Former Vice President Al Gore appears in "An Inconvenient Sequel: Truth to Power."
The documentary was premiered at the 2017 Sundance Film Festival in January.

Photo: Courtesy of Sundance Institute

Feature: Sundance Festival a Megaphone for Climate Concerns

By JoAnn M. Valenti

The Sundance Film Festival’s mantra this year — “connect to the environment through story”— reflected its first-ever spotlight on a particular theme, that of climate change. The subject was heralded by some 14 documentaries and short films from among the 188 selected for screening, as well as by panels and virtual-reality experiences.

The Jan. 19-29 annual event was otherwise marked by white-out mountain weather, a cyberattack on the festival’s ticketing system and impassable traffic jams as 46,000 film enthusiasts vied for space in a town of 8,000. Oh, and a snow-bound march timed to demonstrations in Washington, D.C. following the swearing in of a president who famously tweeted that climate change was a “hoax” perpetrated by the Chinese.

“We don’t play advocacy.

We support the storytellers.”

— Sundance Institute founder Robert Redford

Sundance Institute founder Robert Redford, who has long been vested in the environmental movement, maintained that the event was not political but a means for support for filmmakers’ stories, whatever the focus. “I approach film like a journalist,” he said at an opening press conference in describing documentaries as an ever-more important approach to long-form journalism. “We don’t play advocacy. We support the storytellers.”

But the theme’s intent could not have been clearer. Opening night featured former Vice President Al Gore in a follow-up on his crusade for attention to climate change, a new documentary called “An Inconvenient Sequel: Truth to Power.”

The documentary, being distributed by Paramount Pictures, is as much a bio of Gore, his global travels to promote his slide show and recruit climate leaders worldwide, as it is a reinforcement tool for supporters.

In spite of the dire evidence presented, he offered a positive message. “This movie gives me hope for transforming systems and ways of thinking,” Gore said at the festival. Despair is just another form of denial, he asserted, adding “We’re going to win this; no one can stop it. … The will to act is itself a renewable resource.”

◆ DATA EXTRACT:
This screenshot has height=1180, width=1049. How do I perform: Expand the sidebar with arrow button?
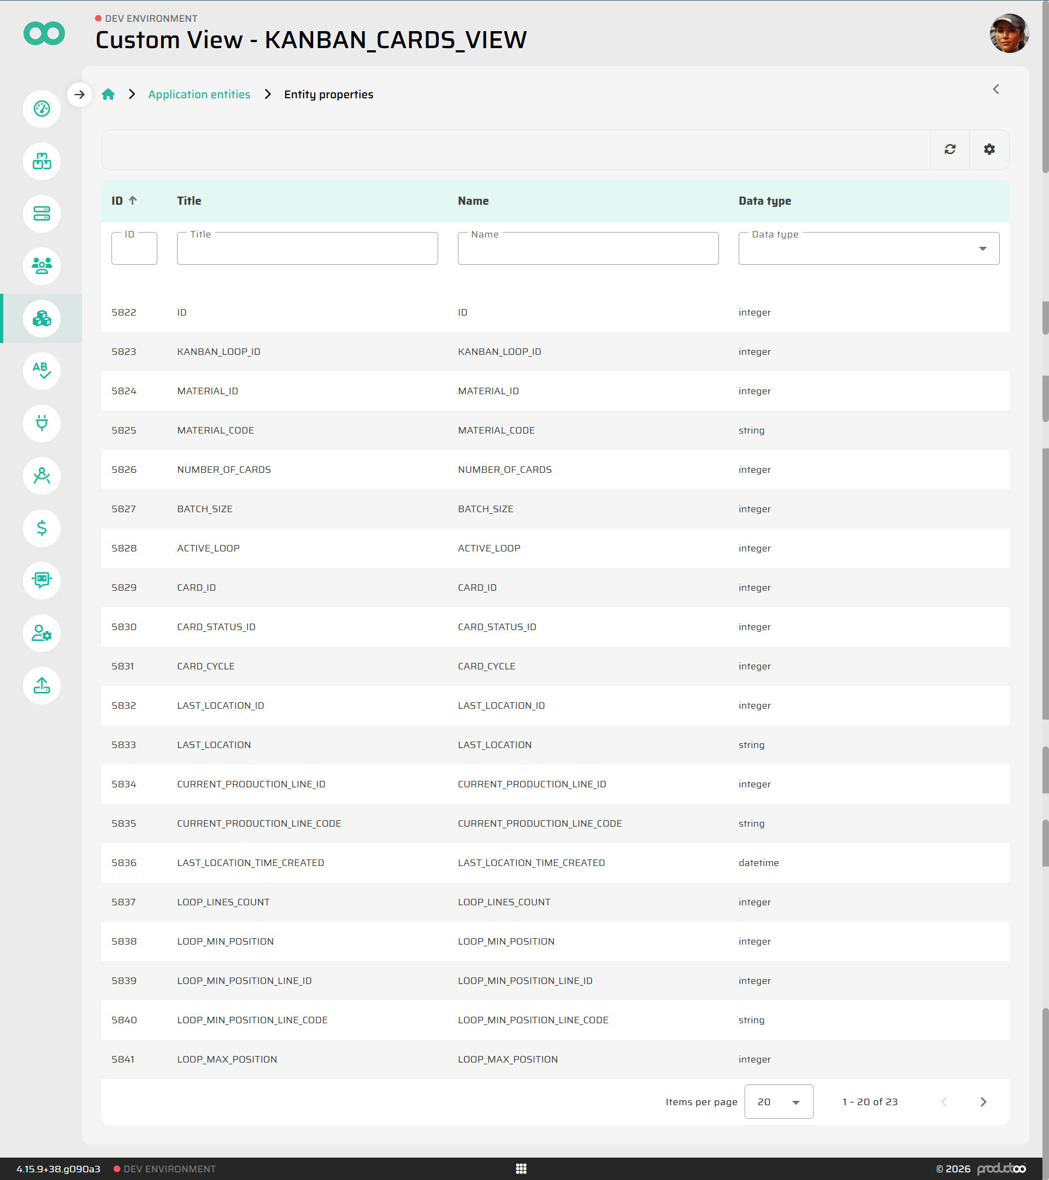80,94

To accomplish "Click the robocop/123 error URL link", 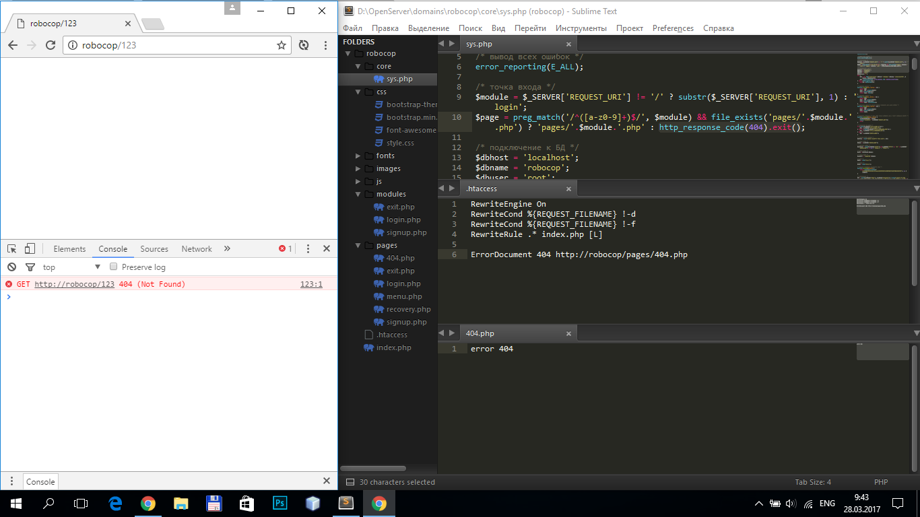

◆ PROBLEMS:
(A) In the Sundance climate feature, how many documentaries and short films heralded the festival's climate change theme?
(B) Reproduce the Sundance climate feature from "Photo: Courtesy of" down to "by the Chinese.".
(C) Take the Sundance climate feature further, picking up after its last sentence.
The material has no role here.

◆ IN RESPONSE:
(A) Some 14 documentaries and short films.

(B)
Photo: Courtesy of Sundance Institute

Feature: Sundance Festival a Megaphone for Climate Concerns

By JoAnn M. Valenti

The Sundance Film Festival’s mantra this year — “connect to the environment through story”— reflected its first-ever spotlight on a particular theme, that of climate change. The subject was heralded by some 14 documentaries and short films from among the 188 selected for screening, as well as by panels and virtual-reality experiences.

The Jan. 19-29 annual event was otherwise marked by white-out mountain weather, a cyberattack on the festival’s ticketing system and impassable traffic jams as 46,000 film enthusiasts vied for space in a town of 8,000. Oh, and a snow-bound march timed to demonstrations in Washington, D.C. following the swearing in of a president who famously tweeted that climate change was a “hoax” perpetrated by the Chinese.

(C)
Docs on coral reefs, recycling and rural America

A still from "Plastic China," which documents conditions at a Chinese recycling site. Photo: Courtesy of Sundance Institute | Image by Jiu-liang Wang

Meanwhile, “Chasing Coral,” which offers dramatic footage of reefs vanishing around the world while divers, photographers and scientists seek answers, was the winning film in The New Climate program. The project was among 32 projects supported by the Sundance Institute. Crowds were also drawn to a six-minute virtual-reality experience showing bleaching on the Great Barrier Reef.

Two others of the theme films presented were also among the Institute-supported projects.

One was “Plastic China,” which documented conditions for workers, including children, at a Chinese recycling site. The second was “Look and See: A Portrait of Wendell Berry.” Redford was among the producers for this 80-minute, unscripted, unrehearsed documentary exposing the unsettling of America’s farm culture, more machines and fewer farmers. Renowned author/poet Berry bemoans shifting values and changing landscapes in rural America often overlooked, he says, by media.

Other theme entries introduce generally unrecognized environmental heroes. “Rancher, Farmer, Fisherman” moves from Montana to Kansas and finally to the Gulf Coast to tell the stories of often overlooked conservationists fighting overdevelopment, using no-till systems to preserve healthy soil and working to sustain fish populations threatened by unregulated recreational fishing. Narrated by Tom Brokaw, the documentary will air on the Discovery Channel in August.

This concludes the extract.